In the entries below, find each line with the string "checkbox" and copy it.

Collected data entries:
BEGIN
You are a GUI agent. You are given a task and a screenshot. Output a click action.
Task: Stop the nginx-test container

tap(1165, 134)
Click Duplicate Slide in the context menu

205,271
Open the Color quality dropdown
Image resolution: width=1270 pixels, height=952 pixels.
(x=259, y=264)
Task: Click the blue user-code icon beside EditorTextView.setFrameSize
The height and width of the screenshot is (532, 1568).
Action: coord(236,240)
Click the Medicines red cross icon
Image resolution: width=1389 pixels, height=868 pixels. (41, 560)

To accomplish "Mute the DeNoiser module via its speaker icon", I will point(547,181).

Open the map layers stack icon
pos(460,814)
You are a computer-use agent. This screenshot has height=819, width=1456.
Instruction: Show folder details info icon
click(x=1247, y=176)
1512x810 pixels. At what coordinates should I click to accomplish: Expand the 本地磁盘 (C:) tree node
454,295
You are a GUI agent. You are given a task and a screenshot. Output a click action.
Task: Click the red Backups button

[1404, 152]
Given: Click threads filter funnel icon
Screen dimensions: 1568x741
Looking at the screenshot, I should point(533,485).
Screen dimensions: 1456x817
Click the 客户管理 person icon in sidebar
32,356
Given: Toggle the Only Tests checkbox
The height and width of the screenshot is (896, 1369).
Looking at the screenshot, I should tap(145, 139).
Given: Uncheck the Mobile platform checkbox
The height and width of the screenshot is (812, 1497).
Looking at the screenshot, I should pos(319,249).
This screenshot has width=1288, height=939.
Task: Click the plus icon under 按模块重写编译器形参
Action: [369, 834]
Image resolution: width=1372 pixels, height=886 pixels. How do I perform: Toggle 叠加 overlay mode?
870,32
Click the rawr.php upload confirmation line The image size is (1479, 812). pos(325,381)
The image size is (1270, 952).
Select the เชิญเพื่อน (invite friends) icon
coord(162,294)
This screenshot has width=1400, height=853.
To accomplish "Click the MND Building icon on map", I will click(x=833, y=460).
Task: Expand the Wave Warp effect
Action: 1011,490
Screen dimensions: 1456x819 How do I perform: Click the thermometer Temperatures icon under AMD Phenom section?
END
| Solved exercise |
Given: Toggle the Only Tests checkbox
Given: Uncheck the Mobile platform checkbox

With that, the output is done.